The world of doxa: conditions of existence are very little differentiated, the
dispositions (little differentiated) are confirmed by institutions, collective
consciousness such as language, myth and art, self evidence, collective attested,
authority. Objective world conforms to the myth....no disenchantment...goes
without saying...
The field of opinion, the locus of the confrontation of competing discourses whose political truth may be overtly declared or may remain hidden, critique,
breaking the fit between subjective structure and the objective structures, raise
the question of social facts. The drawing of the line between fields of doxa and
opinion is the struggle for the imposition of the dominate systems of classification.
Then, comes the overt opposition between the right, or orthodoxy, and the
wrong, the heterodoxy, which limit the universe of possible discourse.

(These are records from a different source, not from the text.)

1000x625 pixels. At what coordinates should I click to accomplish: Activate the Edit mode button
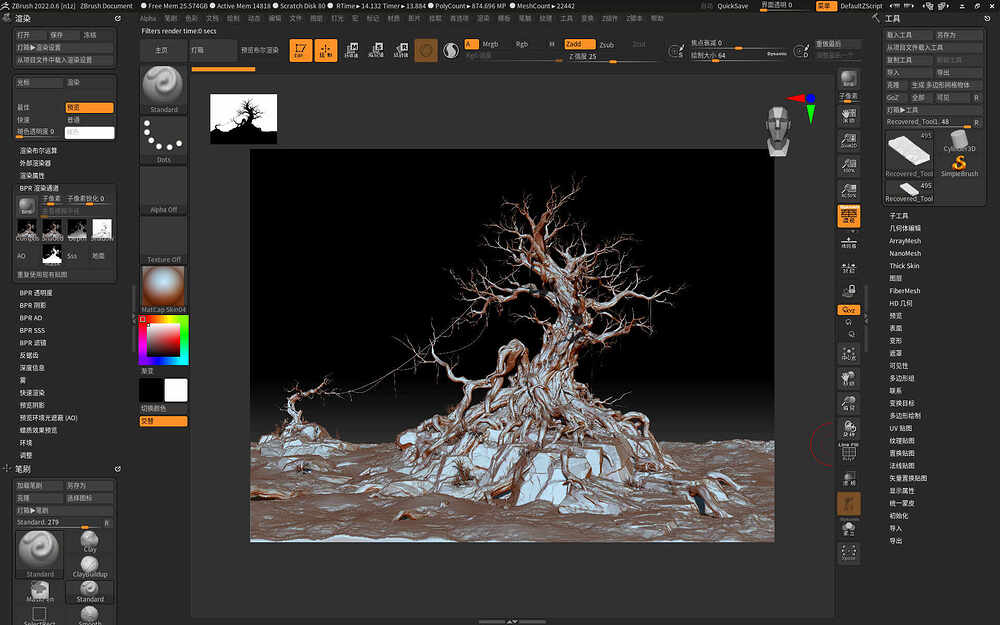click(301, 50)
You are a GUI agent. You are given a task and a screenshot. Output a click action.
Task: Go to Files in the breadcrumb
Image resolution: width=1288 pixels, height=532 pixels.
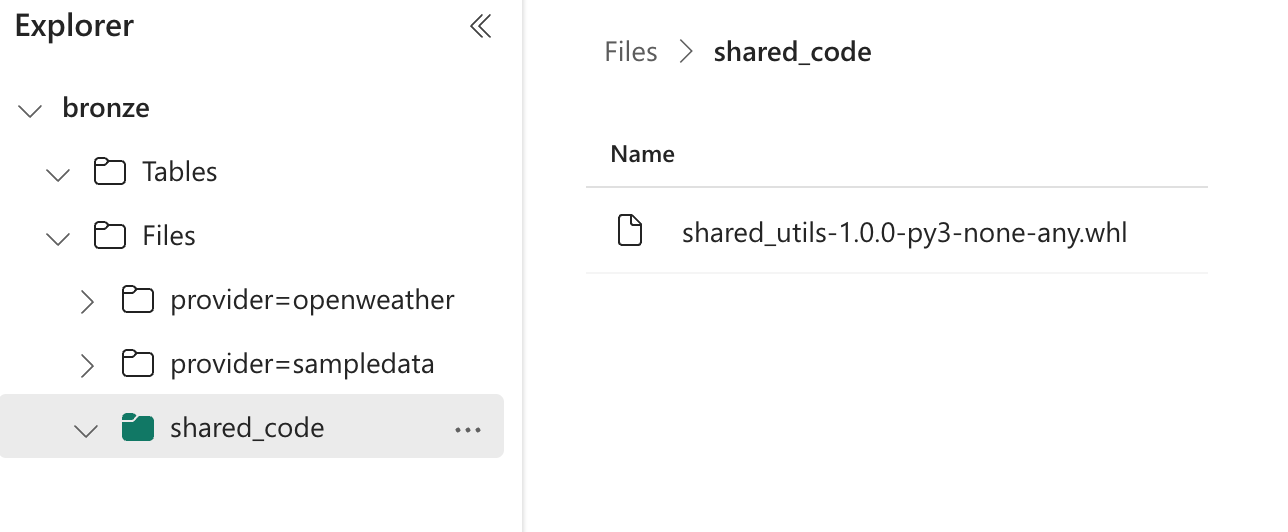click(631, 52)
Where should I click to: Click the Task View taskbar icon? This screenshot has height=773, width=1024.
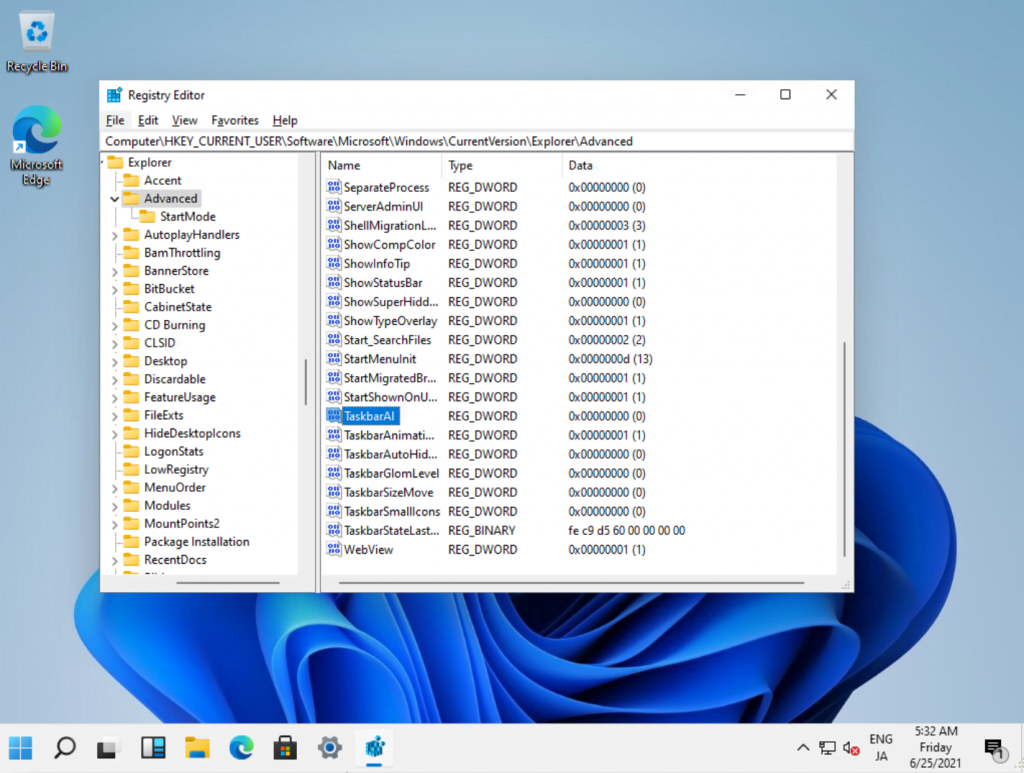click(x=108, y=747)
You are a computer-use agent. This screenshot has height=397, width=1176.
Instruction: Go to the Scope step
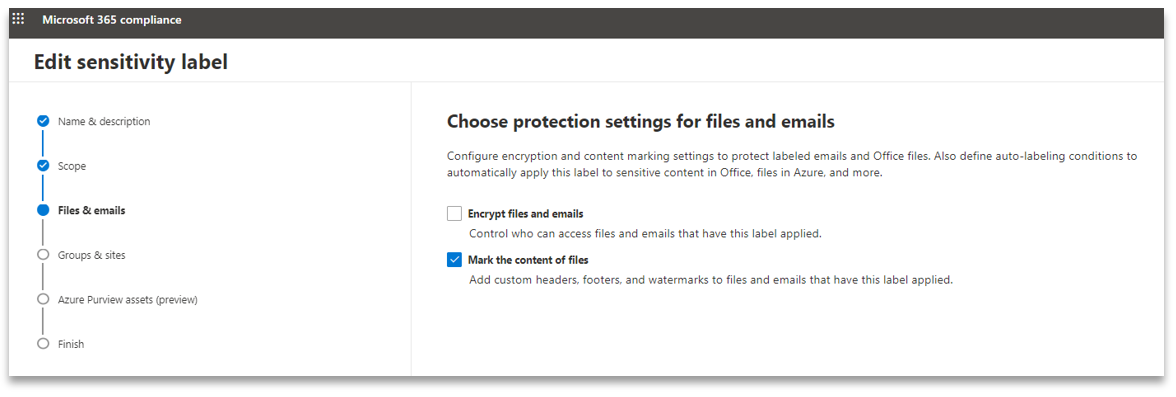click(x=72, y=166)
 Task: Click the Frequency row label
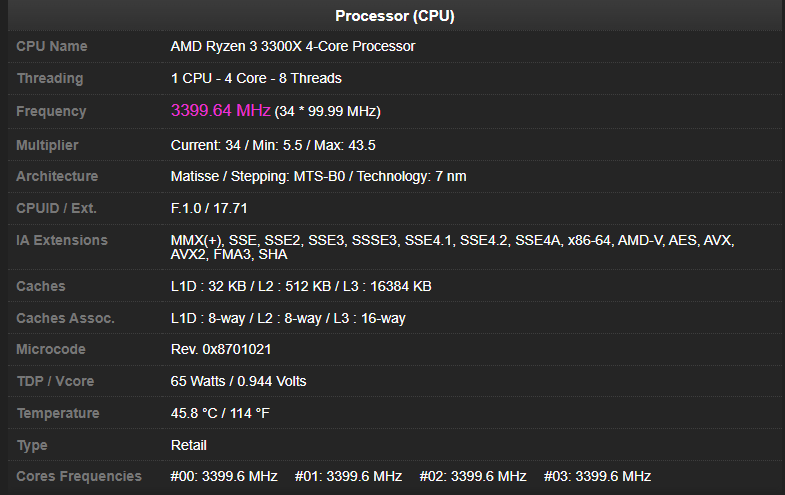(51, 111)
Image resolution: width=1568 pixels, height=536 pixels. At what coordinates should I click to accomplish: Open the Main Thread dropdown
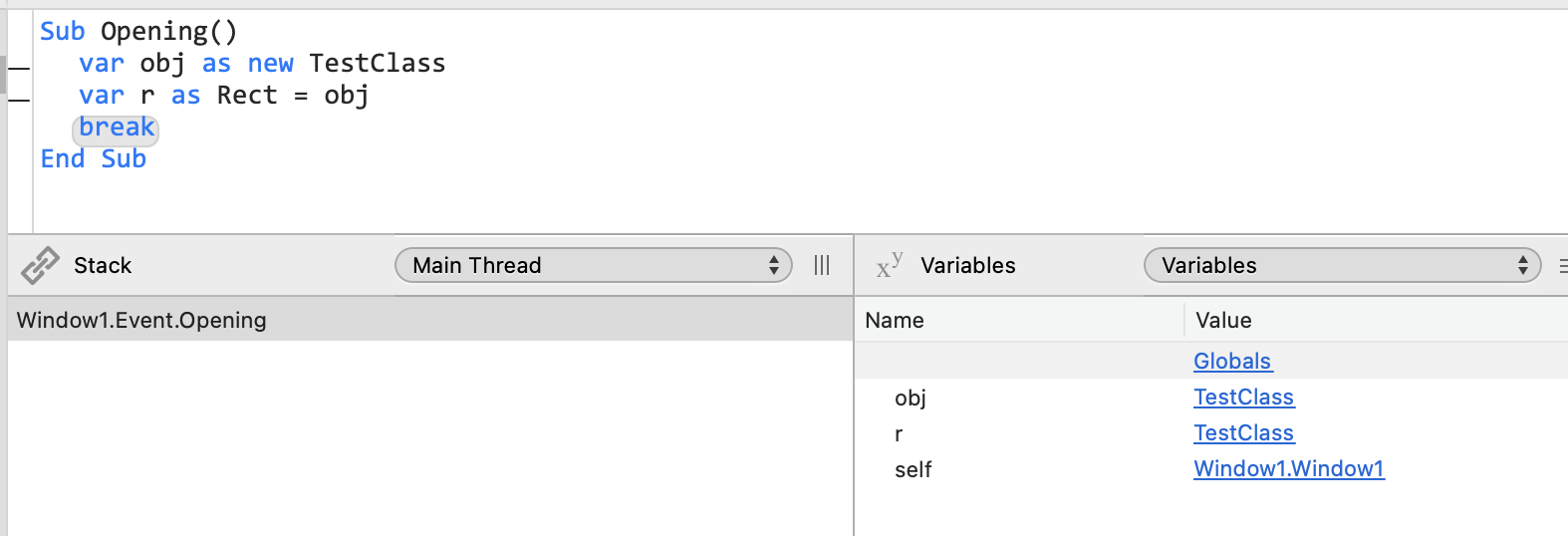click(594, 265)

Symbolic Capital in the forms of prestige, honours, etc. is readily convertible
back into the economic capital and is perhaps the most valuable form of
accumulation where the natural environment is severe. The restrictive definition
of the economic interest is the historical product of capitalism. The unthinkable,
unnamable, disinterested interest. It is a transformed and thereby disguised form
of physical ''economical'' capital, produces its proper effect when it conceals the
fact that it originates in ''material'' forms of capital.
Mode of domination: the most successful ideologies are those which have no
needs of words. The dominating class justify themselves no only by ideology, but
by it practical functioning. Gentle, hidden exploitations, symbolic violence is in
the gentle, hidden form, when the overt form is impossible.